Parse, Facebook’s mobile backend platform, has been going through a transformation of sorts—not least of which is a leadership change, with Parse’s founder and CEO now wading in the unemployment line. But the work must go on, and so the group rolled out new software development kits (SDKs) that take its Internet of Things (IoT) initiative from hobbyist circles to the ranks of professional vendors.
The new kits, which expand on the IoT SDKs it unveiled at Facebook’s F8 developer conference last March, now support platforms from several major chip manufacturers. These include Atmel, Broadcom, Intel, and Texas Instruments, all of whom have been pursuing their own connected IoT initiatives.
Developers can build apps for the various hardware platforms—Atmel’s SAM D21 + WINC1500, TI’s CC3200, Intel’s Edison or Broadcom’s WICED—and connect them to Parse’s cloud quickly. According to a company representative, the connections could even happen in minutes, “with just a few lines of code.”
IoT For Everyone (Especially Partner Companies)
Clearly, Parse aims to drive real-world connected products from the burgeoning ranks of IoT companies. But that doesn’t mean the company wants to leave anyone out. According to its blog, different types of developers could use the SDKs for a number of reasons—whether to hack together a garage project or “a production-ready connected product, manufactured at scale.”
The representative highlighted a few examples of works built over the last few months with Parse SDKs:
• A farm-to-table growing system that lets farmers remotely control their equipment with an app (Freight Farms)

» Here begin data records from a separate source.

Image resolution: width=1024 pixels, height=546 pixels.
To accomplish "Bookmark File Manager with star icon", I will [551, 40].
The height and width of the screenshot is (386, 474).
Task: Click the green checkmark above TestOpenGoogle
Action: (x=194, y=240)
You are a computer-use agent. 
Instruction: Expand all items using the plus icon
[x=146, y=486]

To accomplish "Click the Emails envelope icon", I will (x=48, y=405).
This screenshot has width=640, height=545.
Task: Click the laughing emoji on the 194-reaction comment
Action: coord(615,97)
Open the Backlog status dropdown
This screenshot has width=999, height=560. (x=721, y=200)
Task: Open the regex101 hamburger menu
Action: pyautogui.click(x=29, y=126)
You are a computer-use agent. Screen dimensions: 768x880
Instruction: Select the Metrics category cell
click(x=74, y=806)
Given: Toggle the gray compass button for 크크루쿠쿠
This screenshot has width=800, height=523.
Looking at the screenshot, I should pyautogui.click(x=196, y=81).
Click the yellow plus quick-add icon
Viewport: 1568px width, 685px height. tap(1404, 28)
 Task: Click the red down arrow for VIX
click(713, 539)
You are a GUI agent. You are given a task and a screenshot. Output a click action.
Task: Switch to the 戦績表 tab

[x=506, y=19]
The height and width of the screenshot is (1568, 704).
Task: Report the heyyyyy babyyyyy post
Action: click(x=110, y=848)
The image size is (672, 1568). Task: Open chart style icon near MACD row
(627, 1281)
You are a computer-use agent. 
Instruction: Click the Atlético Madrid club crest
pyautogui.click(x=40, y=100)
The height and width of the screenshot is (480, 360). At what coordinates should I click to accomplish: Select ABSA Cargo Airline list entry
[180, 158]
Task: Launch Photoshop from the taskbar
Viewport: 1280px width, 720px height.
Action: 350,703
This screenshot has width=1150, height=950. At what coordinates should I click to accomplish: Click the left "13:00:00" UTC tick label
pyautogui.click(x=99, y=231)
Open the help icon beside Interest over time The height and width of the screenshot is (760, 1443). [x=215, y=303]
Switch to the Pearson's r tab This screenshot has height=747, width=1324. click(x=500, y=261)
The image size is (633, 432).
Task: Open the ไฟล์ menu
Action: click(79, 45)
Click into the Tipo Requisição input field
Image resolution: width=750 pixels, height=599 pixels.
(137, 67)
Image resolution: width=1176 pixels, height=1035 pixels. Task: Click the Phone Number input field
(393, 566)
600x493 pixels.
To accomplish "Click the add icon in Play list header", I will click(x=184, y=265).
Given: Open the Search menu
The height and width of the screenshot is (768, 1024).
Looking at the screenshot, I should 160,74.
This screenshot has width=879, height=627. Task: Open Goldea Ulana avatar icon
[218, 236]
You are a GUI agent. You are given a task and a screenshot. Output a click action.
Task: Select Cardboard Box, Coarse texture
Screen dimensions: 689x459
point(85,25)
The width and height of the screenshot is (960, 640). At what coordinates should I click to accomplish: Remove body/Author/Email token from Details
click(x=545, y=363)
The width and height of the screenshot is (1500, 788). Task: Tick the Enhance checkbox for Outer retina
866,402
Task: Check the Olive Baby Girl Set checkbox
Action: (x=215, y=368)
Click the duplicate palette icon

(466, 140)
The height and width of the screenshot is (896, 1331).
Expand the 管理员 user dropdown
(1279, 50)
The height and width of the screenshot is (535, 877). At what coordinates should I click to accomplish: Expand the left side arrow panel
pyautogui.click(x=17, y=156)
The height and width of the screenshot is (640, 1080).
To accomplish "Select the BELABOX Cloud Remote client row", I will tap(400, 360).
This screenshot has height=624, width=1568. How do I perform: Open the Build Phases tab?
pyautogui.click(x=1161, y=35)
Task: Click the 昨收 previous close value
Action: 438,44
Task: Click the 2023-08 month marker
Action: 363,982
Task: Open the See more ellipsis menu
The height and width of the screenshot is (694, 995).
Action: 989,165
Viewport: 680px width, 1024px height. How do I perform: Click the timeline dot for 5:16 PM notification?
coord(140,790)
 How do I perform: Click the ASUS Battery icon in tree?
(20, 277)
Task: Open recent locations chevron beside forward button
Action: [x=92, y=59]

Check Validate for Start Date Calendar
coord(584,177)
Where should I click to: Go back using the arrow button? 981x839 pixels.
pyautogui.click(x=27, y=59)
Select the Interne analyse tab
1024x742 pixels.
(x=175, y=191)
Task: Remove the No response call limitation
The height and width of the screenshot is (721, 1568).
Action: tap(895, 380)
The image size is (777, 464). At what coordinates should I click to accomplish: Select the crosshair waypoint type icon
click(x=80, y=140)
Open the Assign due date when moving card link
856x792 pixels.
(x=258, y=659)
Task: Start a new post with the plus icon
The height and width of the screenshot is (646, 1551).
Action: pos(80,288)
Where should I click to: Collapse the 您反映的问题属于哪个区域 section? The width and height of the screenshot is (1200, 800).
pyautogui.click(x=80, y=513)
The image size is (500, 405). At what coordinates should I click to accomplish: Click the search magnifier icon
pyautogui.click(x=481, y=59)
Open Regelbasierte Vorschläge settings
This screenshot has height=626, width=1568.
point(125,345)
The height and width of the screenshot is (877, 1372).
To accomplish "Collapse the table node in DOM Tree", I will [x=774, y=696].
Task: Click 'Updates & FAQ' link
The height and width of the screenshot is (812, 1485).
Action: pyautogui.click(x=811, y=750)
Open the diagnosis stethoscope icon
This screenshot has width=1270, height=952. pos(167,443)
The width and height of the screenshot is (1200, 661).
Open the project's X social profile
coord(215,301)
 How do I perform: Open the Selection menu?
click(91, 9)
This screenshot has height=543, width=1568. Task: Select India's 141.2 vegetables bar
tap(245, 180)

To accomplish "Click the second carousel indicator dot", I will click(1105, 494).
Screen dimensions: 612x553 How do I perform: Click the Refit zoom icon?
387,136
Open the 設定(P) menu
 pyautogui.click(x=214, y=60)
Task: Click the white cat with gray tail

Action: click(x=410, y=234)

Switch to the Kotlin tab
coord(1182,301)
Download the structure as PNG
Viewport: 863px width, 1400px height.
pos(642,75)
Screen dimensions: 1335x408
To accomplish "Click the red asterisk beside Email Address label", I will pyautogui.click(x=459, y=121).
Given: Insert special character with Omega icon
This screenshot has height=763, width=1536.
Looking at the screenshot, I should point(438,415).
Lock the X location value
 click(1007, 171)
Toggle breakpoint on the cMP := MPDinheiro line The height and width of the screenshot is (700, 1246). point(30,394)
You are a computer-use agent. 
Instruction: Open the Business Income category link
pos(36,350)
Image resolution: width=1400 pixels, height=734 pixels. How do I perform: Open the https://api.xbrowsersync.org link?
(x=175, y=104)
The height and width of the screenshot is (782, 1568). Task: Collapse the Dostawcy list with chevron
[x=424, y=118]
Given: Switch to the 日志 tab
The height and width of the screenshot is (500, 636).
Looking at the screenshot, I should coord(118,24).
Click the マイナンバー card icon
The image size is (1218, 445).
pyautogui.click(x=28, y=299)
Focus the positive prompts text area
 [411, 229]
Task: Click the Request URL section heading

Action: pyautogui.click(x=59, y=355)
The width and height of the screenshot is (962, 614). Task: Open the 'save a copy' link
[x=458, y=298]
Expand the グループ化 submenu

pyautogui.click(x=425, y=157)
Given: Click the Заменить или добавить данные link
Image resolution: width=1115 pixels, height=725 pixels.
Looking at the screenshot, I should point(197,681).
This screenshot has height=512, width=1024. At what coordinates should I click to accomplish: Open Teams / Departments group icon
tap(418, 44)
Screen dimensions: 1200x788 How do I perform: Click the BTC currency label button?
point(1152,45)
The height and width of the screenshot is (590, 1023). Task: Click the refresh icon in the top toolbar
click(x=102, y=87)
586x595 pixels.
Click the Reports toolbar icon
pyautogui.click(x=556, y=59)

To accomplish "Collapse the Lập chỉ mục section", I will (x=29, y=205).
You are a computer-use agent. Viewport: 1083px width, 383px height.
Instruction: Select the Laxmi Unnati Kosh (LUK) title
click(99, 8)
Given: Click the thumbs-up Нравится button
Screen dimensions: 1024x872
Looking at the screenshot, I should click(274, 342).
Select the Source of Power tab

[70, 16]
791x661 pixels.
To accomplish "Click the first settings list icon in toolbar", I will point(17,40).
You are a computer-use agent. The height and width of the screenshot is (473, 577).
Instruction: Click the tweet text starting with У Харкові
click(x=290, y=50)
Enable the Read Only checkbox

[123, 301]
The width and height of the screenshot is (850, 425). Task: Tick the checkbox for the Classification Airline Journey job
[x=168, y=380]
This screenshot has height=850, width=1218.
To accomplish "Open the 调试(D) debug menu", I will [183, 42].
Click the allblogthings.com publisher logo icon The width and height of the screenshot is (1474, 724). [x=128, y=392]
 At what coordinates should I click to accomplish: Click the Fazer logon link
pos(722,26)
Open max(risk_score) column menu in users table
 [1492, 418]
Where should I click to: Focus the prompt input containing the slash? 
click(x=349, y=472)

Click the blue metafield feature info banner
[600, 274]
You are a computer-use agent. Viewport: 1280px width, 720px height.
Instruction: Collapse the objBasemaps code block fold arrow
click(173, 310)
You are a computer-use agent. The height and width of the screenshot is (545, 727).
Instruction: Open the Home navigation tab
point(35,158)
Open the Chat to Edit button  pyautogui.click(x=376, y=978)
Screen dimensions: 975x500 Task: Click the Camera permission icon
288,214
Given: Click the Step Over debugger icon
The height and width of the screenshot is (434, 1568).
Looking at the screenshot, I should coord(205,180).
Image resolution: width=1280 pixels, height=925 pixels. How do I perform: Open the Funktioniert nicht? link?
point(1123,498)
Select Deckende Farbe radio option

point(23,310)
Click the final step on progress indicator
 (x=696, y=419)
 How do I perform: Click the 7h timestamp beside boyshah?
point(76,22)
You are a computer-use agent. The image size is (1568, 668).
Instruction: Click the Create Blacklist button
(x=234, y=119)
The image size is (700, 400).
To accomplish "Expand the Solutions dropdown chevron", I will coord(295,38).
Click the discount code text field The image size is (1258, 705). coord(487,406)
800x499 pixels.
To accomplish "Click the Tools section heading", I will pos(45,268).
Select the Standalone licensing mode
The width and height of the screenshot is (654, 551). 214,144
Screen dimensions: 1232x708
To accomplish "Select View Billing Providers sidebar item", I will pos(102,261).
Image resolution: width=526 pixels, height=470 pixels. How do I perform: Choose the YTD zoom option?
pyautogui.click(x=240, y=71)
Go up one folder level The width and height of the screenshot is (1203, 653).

• A wireless smart home speaker that syncs music, lighting and more (Musaic)
• A smart BBQ smoker that can sense when meat is perfectly done (Trignis)
It’s not clear how many of the 800 million active app-device combinations (produced from its open-source SDKs) came from the hands of amateur tinkerers. But whatever the number is, the company likely wants to see more polished offerings from full-fledged business partners.
So Long, Sukhar
So it appears the company is pushing forward without its founder.
See also: The App Plumber: Parse’s Ilya Sukhar
Mere days ago, Ilya Sukhar tweeted the news of his departure, though he offered no reason for the change nor any mention of what he would do next.
1/ Personal news: Today is my last day at Facebook. It was an exhilirating adventure at a remarkable co. But it’s time to do something new.
— Ilya Sukhar (@ilyasu) August 28, 2015
Sukhar, who does retain his role as a part-time partner at Y Combinator, later referred to his new status as “unemployed.”
Ilya Sukhar photo by Adriana Lee for ReadWrite; all others courtesy of Parse/Facebook
Update: An earlier version of this story wondered if Sukhar’s sudden departure, which arrived with no known plans or next steps, was his idea. Sukhar, who had been working in Facebook’s Messenger division since May, reached out to ReadWrite to refute any notion that he was fired.
He told ReadWrite via email:
I resigned very amicably. You can ask Mark 🙂
I’m not working on anything yet. I’m just taking a break after many years of grinding it out on startups. But I intend to do something cool!